Rappelons que l’Arcom est un organisme chargé de réguler l’ensemble de l’audiovisuel (télévision et radio) qui utilise le parc limité des fréquences hertziennes dont dispose notre pays. Cet organisme, indépendant de l’État, attribue ces fréquences en visant à ce que nos citoyens bénéficient d’une offre aussi diversifiée que possible, fixe des règles du jeu à leurs utilisateurs et vérifie qu’ils les respectent.

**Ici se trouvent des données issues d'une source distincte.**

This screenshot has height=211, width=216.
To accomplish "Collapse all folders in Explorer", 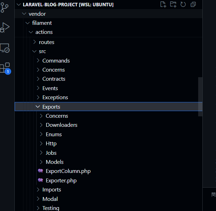I will pyautogui.click(x=193, y=5).
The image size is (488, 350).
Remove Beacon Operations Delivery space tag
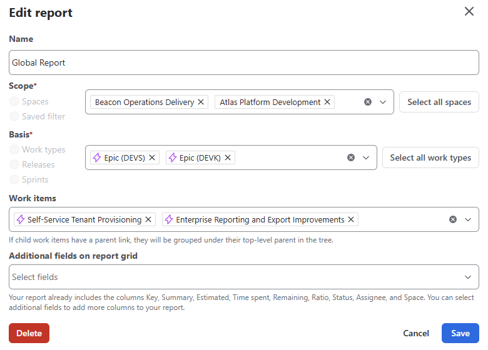tap(201, 102)
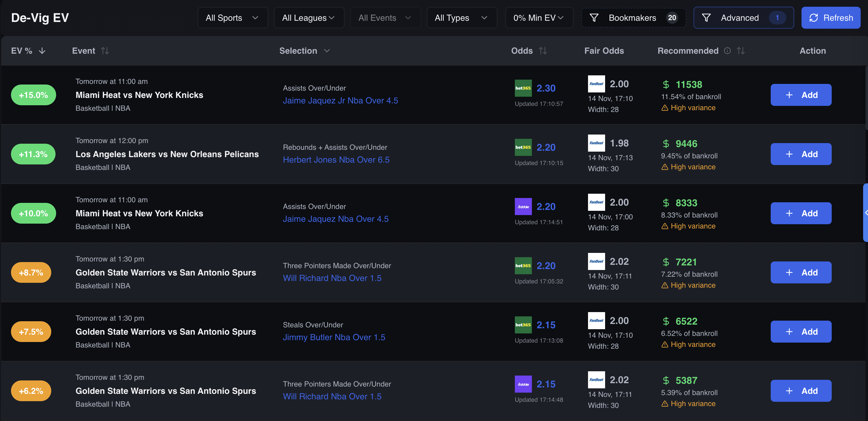This screenshot has height=421, width=868.
Task: Click the dabble logo for Jaime Jaquez Over 4.5
Action: [523, 206]
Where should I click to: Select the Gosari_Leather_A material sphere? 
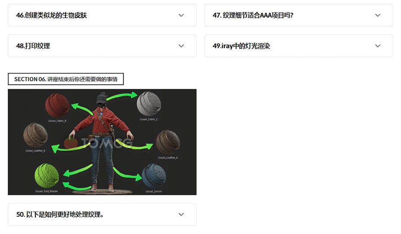click(x=168, y=142)
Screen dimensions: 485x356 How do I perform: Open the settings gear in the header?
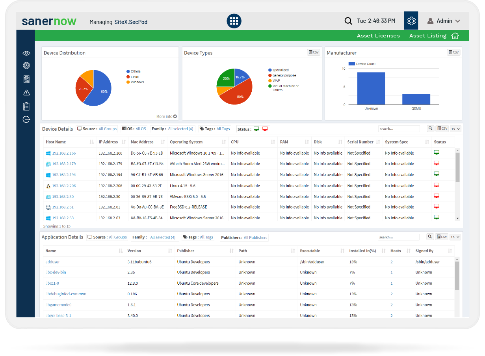pos(411,21)
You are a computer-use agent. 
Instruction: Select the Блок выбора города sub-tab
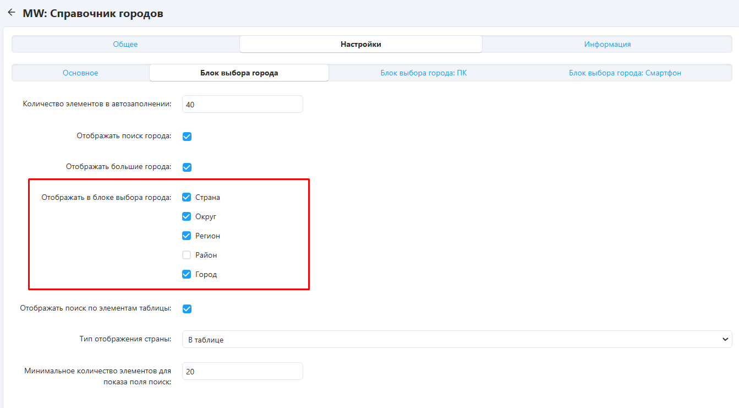click(x=239, y=73)
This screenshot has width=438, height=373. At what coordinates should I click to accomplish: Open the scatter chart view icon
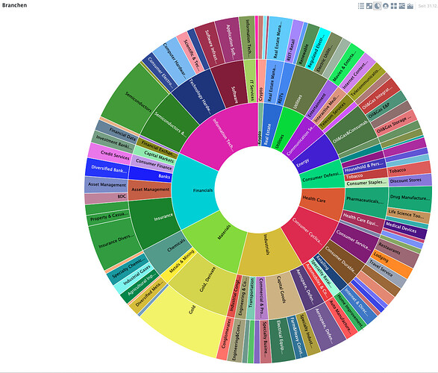point(369,6)
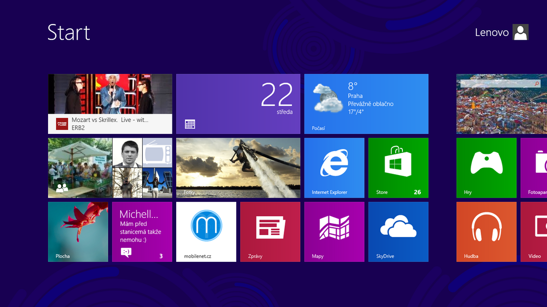Click the Lenovo user account avatar
This screenshot has width=547, height=307.
(520, 32)
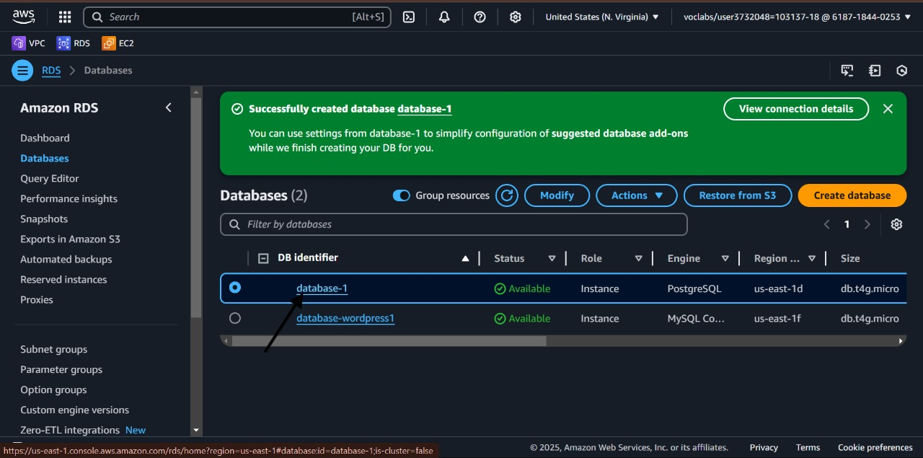
Task: Select the database-wordpress1 radio button
Action: coord(235,318)
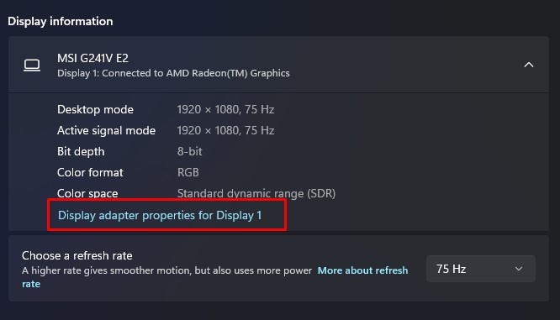
Task: Click the MSI G241V E2 display name
Action: click(x=92, y=58)
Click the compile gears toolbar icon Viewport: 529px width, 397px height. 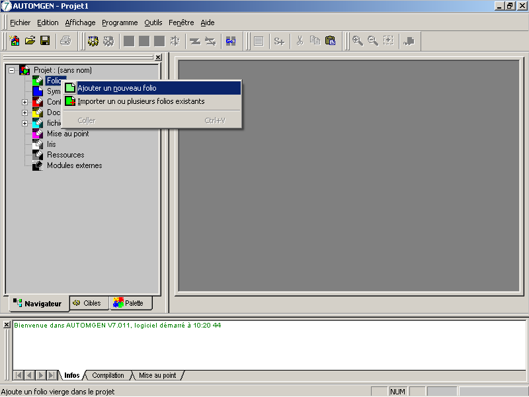[x=93, y=41]
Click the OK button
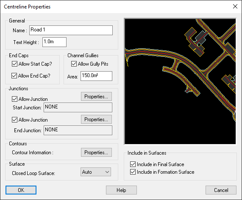 pos(21,190)
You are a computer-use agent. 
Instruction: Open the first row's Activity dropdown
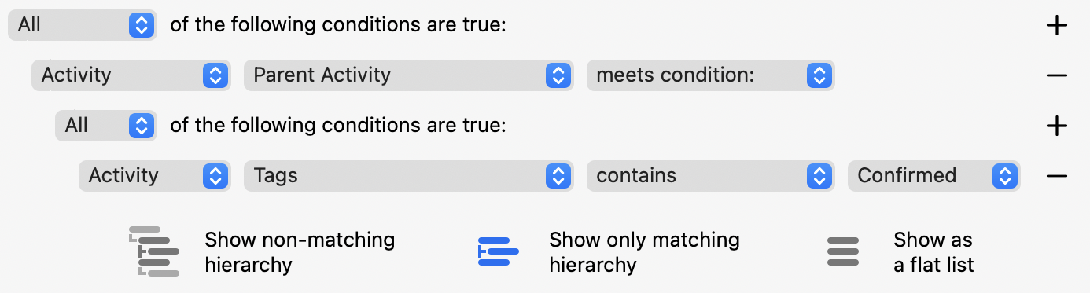[130, 75]
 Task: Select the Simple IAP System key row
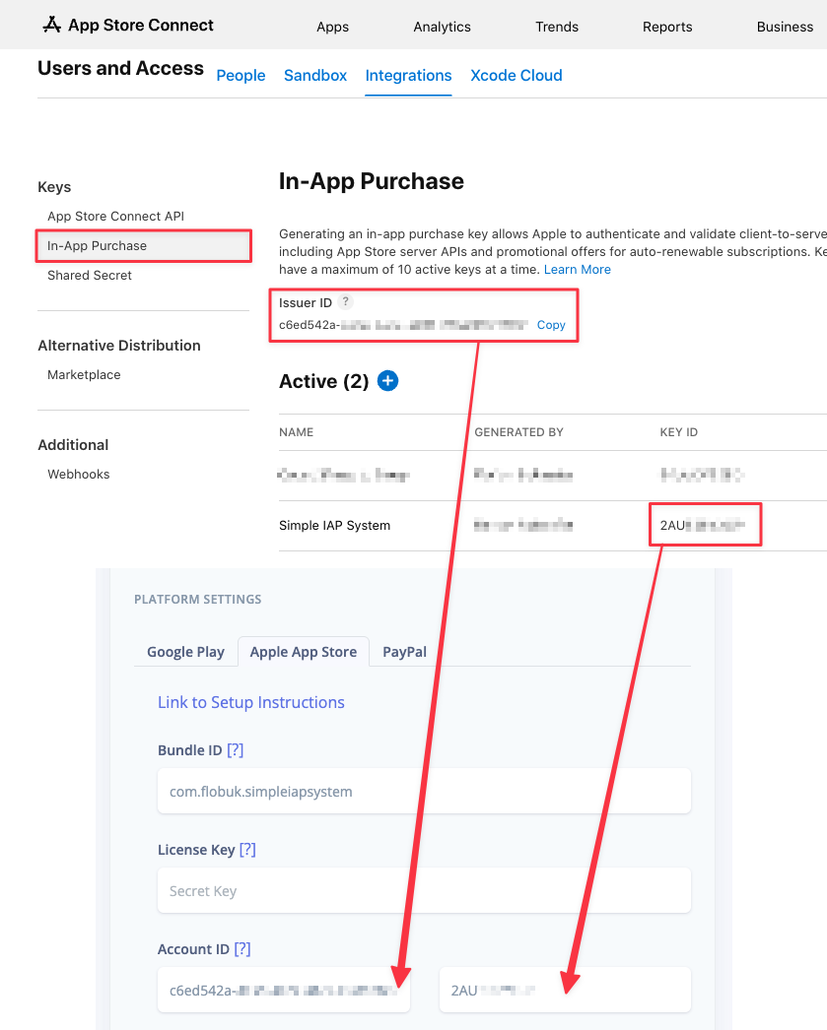(x=335, y=526)
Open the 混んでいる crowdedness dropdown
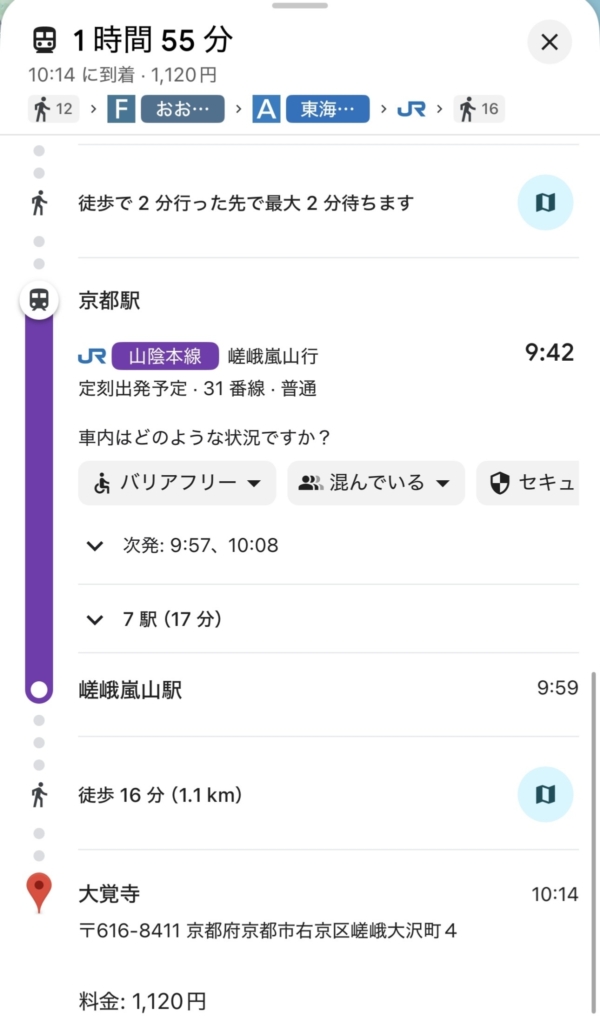 point(376,483)
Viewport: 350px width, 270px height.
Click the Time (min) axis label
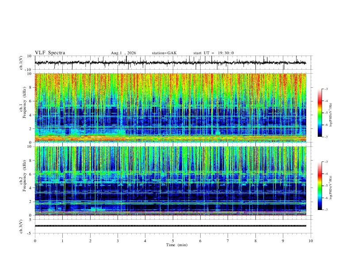177,245
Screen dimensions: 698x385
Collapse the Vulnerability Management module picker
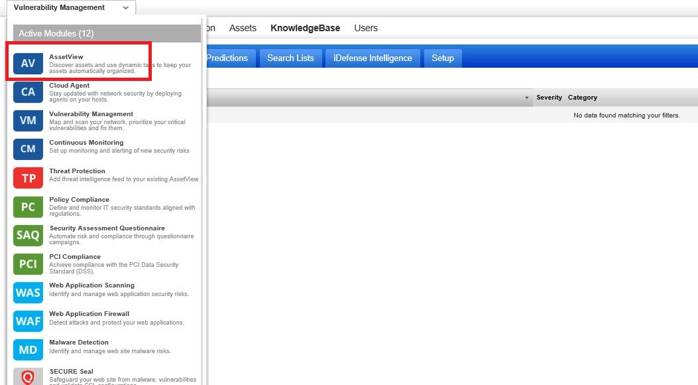126,7
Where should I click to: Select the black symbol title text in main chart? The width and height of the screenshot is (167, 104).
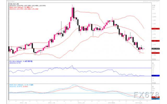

Cette régulation est le principe de l’économie de marché qui repose sur la concurrence mais, par exemple, empêche les abus de position dominante. Elle est également le principe de la démocratie qui repose sur la séparation des pouvoirs, avec des règles du jeu que des organismes indépendants, comme le Conseil constitutionnel et le Conseil d’État, et aussi l’Arcom, sont chargés de faire respecter, mais qu’Éric Ciotti juge inutiles.
En fait Éric Ciotti a clairement pour objectif de mettre à bas tous nos grands médias audiovisuels. En effet, comme le RN, il propose, s’il vient au pouvoir, de privatiser France télévisions et radio France. A condition qu’il trouve des acheteurs, cela permettra à l’État d’économiser des trois quarts de leurs dépenses qu’il finance avec un prélèvement sur la tva. Mais ces médias devront alors compenser ces pertes de recettes publiques par des recettes publicitaires qu’elles tenteront de prendre à Tf1, M6, RTL et tous les médias privés qui, du jour au lendemain, deviendraient déficitaires. Alors que tous les médias audiovisuels existants sont déjà confrontés au défi de la concurrence des réseaux sociaux qui eux, non seulement ne sont soumis à aucune régulation, mais dont les algorithmes sont conçus pour pousser en avant les contenus les plus populaires, parce qu’ils dénoncent les scandales et les complots, quitte â reposer sur des fake news. Partout dans le monde ces réseaux sociaux sont le ressort du succès des mouvements populistes et de la désagrégation de nos démocraties.
En fait, non seulement l’Arcom ne doit pas être supprimé, mais son mission devrait impérativement être étendue à la régulation de tous les médias numériques. Or, c’est loin d’être un enjeu pour nos nos responsables politiques.